In my last post, I spoke about knowing who your people are and how to best connect with them using social media.
A big part of your tribe? Your volunteers.
Let’s take things a bit further and discuss why these folks need to connect both to your cause and to each other and, more importantly, how you can make that happen.
Start with awareness.
What’s going on with your nonprofit organization?
Share why people should care enough to want to involve themselves in supporting your activities.
What’s your story? What’s the driving force behind your campaigns and cause?
Let us know!
For example, as a Class of 1972 Cradle Alumnus (“Cradle Baby”), I serve on The Cradle Associates Board. It was a social media update about an Alumni Reunion that sparked my getting more involved.
Make it easy to participate.
How can we help?
Where and when will your events will be?
Both Facebook and Eventbrite boast terrific platforms for doing just so.
Connect with volunteers as individuals.
What causes keep your communities up at night?
Find commonalities in how they want to contribute and how this can help your cause and mission.
How might they resist? No time? No money?
Use this insight to consider how to make it easy for them to help you out.
I’ll never forget the honesty and transparency shared by the former Executive Director of Mainstreet Libertyville at an annual meeting, “If we can’t have your time, then we’ll gladly take your money.” She then boasted our several annual events and the volunteer opportunities available to support them.
Use social media to listen.
Who amongst the volunteer community is talking? What are they talking about?
What’s their influence in the community?
Are they local business owners? Perennial donors and supporters? Local media? Civic leaders?
What are the key conversations and themes?
Advocacy? Fundraising? Board Recruitment? Events?
Check out “Technographics” for more tips and insights on who’s online and how and why they’re participating.
Educate volunteers on what you do with their support.
Lake County Haven. This is probably the most robust and consistent volunteer support that I have seen a local nonprofit acknowledge on their Facebook page.

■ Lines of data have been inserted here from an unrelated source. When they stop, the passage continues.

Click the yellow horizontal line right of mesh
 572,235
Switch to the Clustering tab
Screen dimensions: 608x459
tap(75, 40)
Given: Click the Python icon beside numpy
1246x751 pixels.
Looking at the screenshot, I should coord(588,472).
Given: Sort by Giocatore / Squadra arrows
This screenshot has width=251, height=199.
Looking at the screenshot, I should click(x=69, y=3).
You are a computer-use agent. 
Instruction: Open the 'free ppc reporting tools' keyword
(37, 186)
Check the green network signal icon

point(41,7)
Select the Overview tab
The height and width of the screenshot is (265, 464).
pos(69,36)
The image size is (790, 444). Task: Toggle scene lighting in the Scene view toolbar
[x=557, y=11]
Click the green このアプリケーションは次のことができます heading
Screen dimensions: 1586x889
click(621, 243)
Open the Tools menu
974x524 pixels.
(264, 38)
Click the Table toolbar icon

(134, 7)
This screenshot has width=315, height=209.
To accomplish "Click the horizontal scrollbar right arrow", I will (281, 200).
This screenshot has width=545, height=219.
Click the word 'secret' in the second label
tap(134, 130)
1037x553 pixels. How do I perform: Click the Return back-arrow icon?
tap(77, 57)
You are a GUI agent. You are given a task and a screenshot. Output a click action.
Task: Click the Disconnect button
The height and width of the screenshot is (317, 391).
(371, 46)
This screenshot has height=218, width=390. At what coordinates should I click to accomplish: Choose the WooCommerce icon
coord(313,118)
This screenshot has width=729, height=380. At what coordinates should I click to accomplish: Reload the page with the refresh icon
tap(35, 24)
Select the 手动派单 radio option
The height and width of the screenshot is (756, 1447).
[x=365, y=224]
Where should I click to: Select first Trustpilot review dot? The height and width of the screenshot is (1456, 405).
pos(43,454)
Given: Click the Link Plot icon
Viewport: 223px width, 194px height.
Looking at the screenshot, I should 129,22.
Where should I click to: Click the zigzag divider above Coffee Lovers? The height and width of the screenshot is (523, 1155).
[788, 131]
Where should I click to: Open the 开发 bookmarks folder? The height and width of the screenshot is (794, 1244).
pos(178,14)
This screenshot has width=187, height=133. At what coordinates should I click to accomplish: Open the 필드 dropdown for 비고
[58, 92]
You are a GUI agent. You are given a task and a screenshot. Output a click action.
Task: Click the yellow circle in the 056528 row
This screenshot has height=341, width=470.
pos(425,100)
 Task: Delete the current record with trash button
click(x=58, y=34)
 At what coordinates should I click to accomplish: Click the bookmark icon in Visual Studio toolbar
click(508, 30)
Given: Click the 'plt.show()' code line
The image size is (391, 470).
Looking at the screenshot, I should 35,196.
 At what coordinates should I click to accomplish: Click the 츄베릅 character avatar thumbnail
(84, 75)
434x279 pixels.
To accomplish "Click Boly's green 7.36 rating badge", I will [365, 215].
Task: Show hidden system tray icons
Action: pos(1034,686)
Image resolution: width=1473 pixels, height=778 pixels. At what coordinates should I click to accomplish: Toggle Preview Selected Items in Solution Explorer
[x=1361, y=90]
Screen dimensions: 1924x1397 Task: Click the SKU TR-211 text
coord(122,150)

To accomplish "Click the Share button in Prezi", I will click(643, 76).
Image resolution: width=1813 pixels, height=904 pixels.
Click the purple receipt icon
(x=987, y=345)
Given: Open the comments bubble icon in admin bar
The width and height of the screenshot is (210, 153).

If you provide Volunteer Training, then let them know where and when.
Example: Animal Education and Rescue.
Share your organizations amassed Volunteer Hours:
Share your organizations: mission, structure, events and policies.
Then, involve them.
Give your volunteers access to special “V.I.P.” events and “S.W.A.G”: Hats, T-Shirts, Buttons, etc.
Let them post and share their self-generated content on your social sites. Let them tag themselves at events and in event photos. Let them check-in at events and meetings. Better yet? Let them live stream!
Speaking of, is your organization hosting virtually? Zooms? Facebook Lives? Twitter Chats?
As my friend Tim McDonald says, “It’s about the we.”